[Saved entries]
▽

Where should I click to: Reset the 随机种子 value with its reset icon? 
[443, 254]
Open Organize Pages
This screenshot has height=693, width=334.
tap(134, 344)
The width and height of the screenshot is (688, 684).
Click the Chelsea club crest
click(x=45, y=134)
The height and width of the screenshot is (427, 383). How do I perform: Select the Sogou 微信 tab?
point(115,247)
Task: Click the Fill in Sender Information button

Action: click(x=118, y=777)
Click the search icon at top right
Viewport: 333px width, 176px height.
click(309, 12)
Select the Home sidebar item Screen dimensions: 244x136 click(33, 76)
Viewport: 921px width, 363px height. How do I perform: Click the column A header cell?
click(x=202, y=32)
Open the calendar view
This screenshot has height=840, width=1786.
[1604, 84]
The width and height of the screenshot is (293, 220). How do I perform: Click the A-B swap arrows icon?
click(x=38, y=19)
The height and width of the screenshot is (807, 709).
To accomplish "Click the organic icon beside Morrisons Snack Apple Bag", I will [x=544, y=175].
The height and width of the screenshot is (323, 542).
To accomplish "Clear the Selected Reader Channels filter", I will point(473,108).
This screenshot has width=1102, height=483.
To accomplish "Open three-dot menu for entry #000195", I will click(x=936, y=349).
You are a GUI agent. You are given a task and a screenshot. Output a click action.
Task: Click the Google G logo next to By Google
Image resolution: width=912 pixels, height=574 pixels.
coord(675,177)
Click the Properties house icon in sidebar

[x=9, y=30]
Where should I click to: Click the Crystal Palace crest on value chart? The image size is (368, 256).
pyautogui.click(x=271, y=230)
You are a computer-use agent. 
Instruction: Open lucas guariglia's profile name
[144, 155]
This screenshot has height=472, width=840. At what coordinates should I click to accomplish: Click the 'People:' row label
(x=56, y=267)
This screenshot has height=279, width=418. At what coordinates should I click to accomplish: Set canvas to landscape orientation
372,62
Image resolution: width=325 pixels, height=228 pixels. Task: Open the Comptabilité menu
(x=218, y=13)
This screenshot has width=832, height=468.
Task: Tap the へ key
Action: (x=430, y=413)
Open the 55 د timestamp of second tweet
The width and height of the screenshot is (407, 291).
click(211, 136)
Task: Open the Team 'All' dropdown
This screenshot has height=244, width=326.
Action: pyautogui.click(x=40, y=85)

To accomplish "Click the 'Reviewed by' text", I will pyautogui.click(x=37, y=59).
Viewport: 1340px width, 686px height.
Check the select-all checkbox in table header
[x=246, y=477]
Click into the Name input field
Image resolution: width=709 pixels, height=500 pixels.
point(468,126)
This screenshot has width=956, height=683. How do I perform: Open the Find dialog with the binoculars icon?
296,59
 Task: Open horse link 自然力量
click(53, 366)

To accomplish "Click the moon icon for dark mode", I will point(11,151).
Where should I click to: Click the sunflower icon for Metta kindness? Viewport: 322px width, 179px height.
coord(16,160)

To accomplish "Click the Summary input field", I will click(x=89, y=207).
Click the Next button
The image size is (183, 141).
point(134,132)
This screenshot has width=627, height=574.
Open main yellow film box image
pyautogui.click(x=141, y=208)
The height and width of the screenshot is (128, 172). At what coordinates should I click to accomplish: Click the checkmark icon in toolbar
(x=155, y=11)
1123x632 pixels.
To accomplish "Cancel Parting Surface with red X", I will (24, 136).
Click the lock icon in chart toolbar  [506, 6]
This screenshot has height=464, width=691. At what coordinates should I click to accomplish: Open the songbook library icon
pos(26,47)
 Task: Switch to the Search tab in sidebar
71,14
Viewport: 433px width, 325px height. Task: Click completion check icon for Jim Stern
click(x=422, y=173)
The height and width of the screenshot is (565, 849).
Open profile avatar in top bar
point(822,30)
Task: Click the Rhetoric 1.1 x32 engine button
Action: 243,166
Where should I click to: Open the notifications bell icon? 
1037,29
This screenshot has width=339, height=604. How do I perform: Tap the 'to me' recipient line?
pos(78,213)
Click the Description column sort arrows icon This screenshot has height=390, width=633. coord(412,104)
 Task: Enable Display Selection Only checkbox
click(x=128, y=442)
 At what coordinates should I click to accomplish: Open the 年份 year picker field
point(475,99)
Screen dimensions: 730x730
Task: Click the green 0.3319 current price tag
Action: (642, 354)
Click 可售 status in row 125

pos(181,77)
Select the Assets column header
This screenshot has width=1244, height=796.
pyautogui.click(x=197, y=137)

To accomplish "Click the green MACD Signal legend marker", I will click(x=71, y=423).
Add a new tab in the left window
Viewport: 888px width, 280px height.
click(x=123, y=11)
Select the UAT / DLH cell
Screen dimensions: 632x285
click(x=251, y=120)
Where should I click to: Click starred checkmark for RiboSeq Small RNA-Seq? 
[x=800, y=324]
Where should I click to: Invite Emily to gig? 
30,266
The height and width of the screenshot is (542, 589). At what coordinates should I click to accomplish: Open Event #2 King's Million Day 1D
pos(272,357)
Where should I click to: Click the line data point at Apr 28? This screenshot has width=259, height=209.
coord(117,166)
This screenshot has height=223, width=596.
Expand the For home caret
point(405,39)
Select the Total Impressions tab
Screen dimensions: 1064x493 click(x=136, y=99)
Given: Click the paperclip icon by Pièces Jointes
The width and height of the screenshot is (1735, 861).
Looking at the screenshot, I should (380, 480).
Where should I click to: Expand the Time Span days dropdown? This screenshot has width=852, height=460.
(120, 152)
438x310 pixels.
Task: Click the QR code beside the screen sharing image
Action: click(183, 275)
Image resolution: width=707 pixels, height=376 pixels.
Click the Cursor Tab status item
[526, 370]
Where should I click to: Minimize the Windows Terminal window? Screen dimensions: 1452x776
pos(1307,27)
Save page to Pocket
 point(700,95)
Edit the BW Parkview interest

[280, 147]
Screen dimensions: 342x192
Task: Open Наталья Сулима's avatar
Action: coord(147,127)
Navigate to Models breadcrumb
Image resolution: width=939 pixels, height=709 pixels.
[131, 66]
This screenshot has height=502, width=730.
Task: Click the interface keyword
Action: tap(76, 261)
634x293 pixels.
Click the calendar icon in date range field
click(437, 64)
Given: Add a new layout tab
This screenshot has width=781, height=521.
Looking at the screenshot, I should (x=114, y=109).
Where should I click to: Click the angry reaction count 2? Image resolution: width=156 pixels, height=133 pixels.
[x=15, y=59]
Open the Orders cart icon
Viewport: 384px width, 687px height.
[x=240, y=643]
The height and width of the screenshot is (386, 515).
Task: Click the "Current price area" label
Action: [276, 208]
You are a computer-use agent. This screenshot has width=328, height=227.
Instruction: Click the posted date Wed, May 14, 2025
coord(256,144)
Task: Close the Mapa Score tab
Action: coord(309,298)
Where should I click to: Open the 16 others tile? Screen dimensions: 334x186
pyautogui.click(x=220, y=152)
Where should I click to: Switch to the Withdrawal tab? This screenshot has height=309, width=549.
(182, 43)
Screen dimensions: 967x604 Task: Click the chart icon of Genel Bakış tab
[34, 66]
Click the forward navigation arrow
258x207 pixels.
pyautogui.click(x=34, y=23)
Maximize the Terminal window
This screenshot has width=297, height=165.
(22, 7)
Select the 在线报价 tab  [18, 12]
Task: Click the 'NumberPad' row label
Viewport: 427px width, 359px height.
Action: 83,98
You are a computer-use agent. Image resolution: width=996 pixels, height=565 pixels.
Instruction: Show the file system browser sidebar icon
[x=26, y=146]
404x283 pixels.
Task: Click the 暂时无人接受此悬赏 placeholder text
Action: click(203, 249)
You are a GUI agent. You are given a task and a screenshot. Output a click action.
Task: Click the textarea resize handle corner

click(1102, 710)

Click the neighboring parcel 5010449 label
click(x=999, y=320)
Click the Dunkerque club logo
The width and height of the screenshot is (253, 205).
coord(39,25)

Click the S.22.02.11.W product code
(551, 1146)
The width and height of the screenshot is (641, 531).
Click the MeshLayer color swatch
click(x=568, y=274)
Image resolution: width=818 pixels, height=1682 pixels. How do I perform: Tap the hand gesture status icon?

△

GOAL OF THE EXERCISE: Output consists of exactly the lines from the one containing "The width and height of the screenshot is (641, 531)." to the end of the records above, retyped without change and with nothing extra.

RESULT FOR THIS TASK:
The width and height of the screenshot is (641, 531).
Click the MeshLayer color swatch
click(x=568, y=274)
Image resolution: width=818 pixels, height=1682 pixels. How do I perform: Tap the hand gesture status icon?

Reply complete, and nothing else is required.